Saturday, 2 October 2010

Volenti non fit injuria

Years ago, when I learned my Law of Tort, a standard defence against personal injury or damage claims was that of volenti non fit injuria; to a willing person, no harm is done. A rugby player who had voluntarily played in a game of rugby, knowing the expected risks and the behaviour of players, could not successfully claim for having his shirt ripped or his eye blacked, but if his opponent hit him on the head with a Polo mallet he may have a case. It was a sensible little legal tenet and I have often wondered what became of it. 

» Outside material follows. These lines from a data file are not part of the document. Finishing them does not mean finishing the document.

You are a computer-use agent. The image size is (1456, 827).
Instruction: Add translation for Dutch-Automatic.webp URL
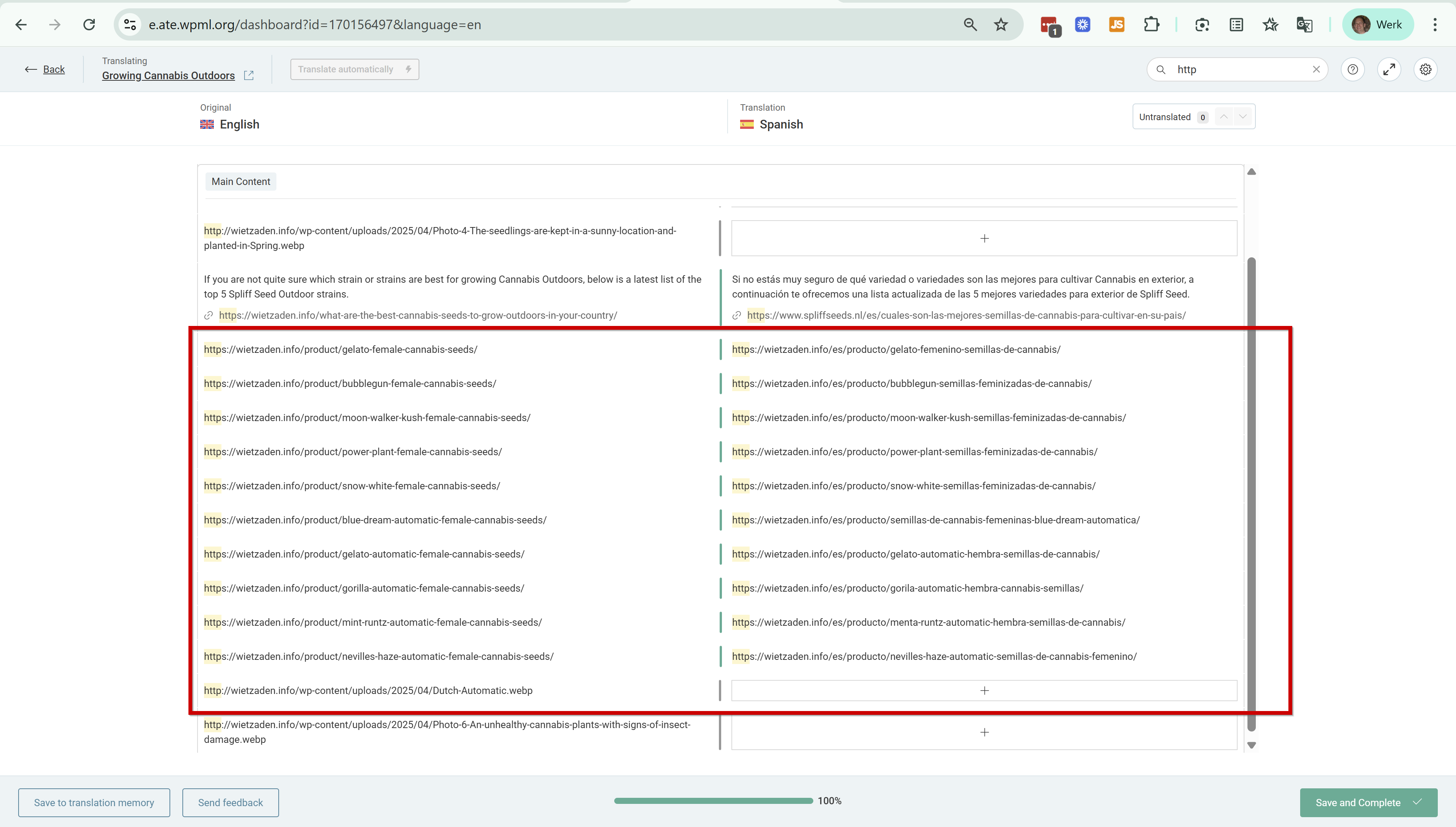984,691
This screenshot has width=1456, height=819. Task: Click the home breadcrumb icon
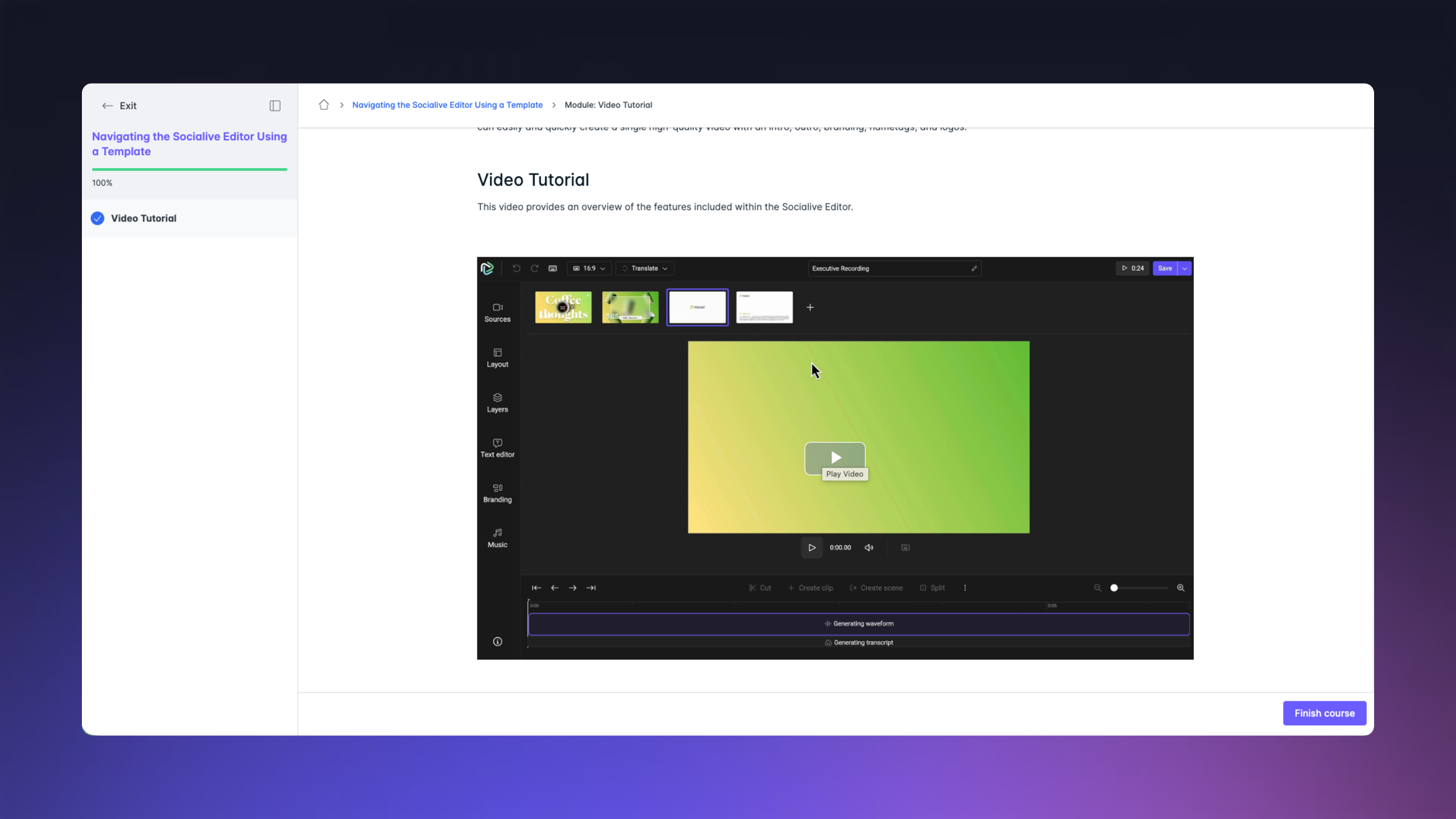323,105
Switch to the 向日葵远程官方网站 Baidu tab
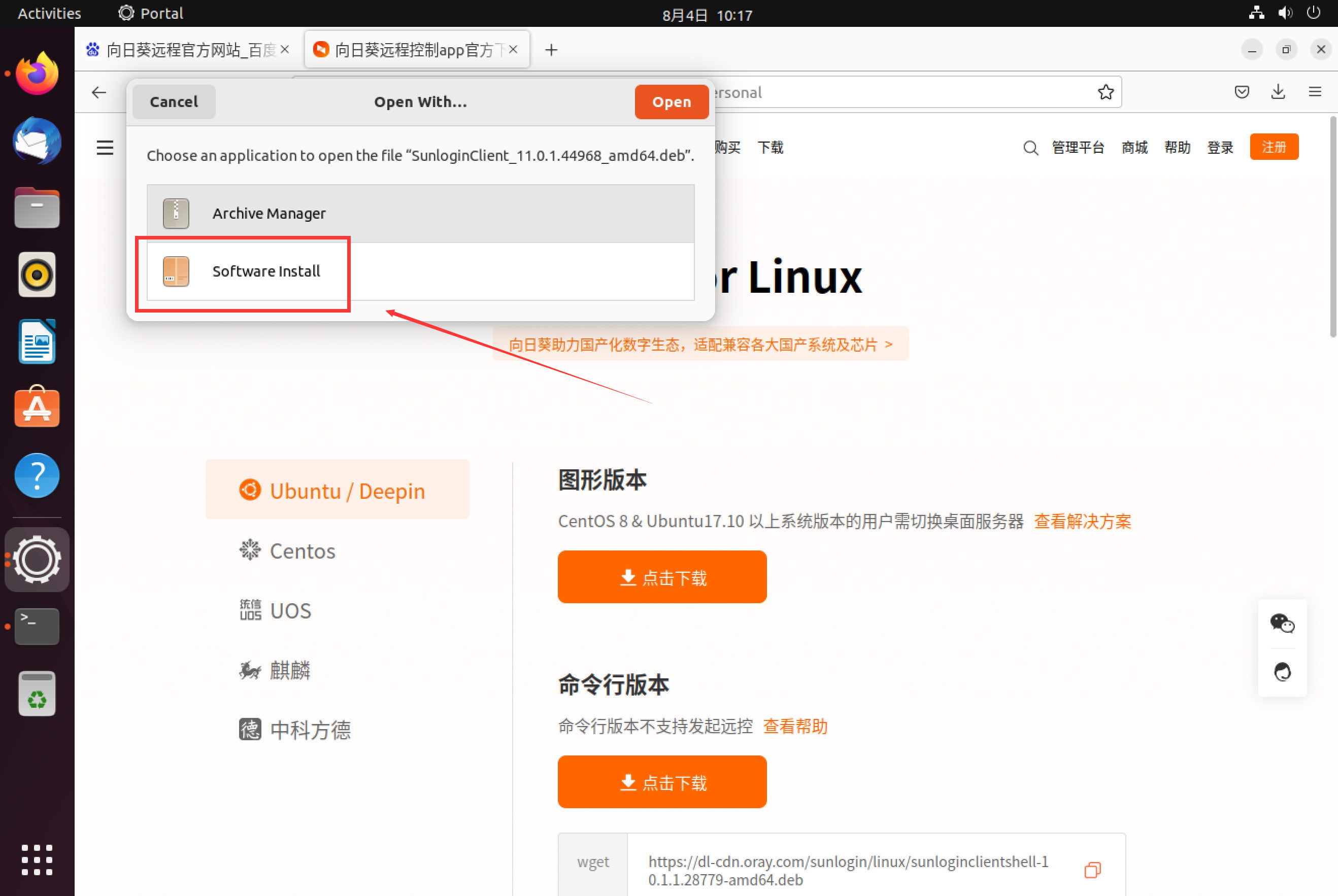 point(183,50)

Now it seems, following Lord Young's report, it may be rediscovered. Cheese flonkers and barrel dwilers may once again race down slippery grassy slopes in pursuit of their cheese, the citizens of Lewes may burn barrels of tar and young boys may test champion conkers and suffer the pain of bruised knuckles made agonising in the November cold. Excellent. 

6 comments:

Anonymous said...

Indeed Sir, a great moment.

I've thought for some time, that to take the ambulance chasers/HSE lunacy to the nth degree, we would all have to sign a disclaimer on birth (god parents - you could sue?): that anything we do, is of our own free will and that nobody is to blame for accidents, misadventure of one's own volition/existence/fault - or something to that effect.

Edward Spalton said...

Trade unions have a rightful function in pursuing workmens' compensation claims and trade union officials often make their reputations from the vigour with which they pursue them - regardless of the frequently reckless behaviour of their members.

Vic Feather (TUC leader) was recounting such a case after his retirement in the Seventies. The workman was obviously largely responsible for his own misfortune. The judge asked. "Mr. Feather, is your member not aware of the principle "Volenti non fit injuria"?

Feather, knowing he was on a loser, replied "They talk of little else in Bradford, my Lord". He was quite a humorous raconteur.

English Pensioner said...

And it should apply to other areas as well.
If a burglar breaks into my home (doing so of his own free will) he should be prepared to accept the consequences, ie a shotgun fired in his face!

Captain Ranty said...

I used the exact same argument to support pubs that wanted to allow people to smoke. With a sign on the door saying "Smoking Allowed" anyone who entered knew there would be erm, deadly* second hand smoke inside and that they had the option to turn around and find somewhere else to drink. They couldn't then at a later date say that they were forced to breathe it in.

* having read most of the (78) main studies I know that the risk is slim to nothing. Some even claim protective benefits.

CR.

Anonymous said...

Good news indeed - but good news often sounds better than it is because no-one mentions the caveats - they're always there - and I don't imagine for a moment that this will have any effect on the infamy of the 'Spanner' case, Regina v Brown, a massive injustice.

Thanks for the piece - I shall watch closely for developments here.

Anonymous said...

@Anon 13:52

While R v Brown was, from a moral standpoint, a horrendous event, it was wholly correct in a purely legal sense because volenti non fit iniuria has never applied to criminal cases.

As Raedwald says, it is a defence in Tort (or Delict, if you're on the right side of Hadrian's Wall) which is a civil matter. R v Brown was a criminal, not civil, offence. Thus it is the supreme irony that the defendants in Brown could be prosecuted and jailed by the state for assault but could not be sued in tort by their (willing - volentes) victims.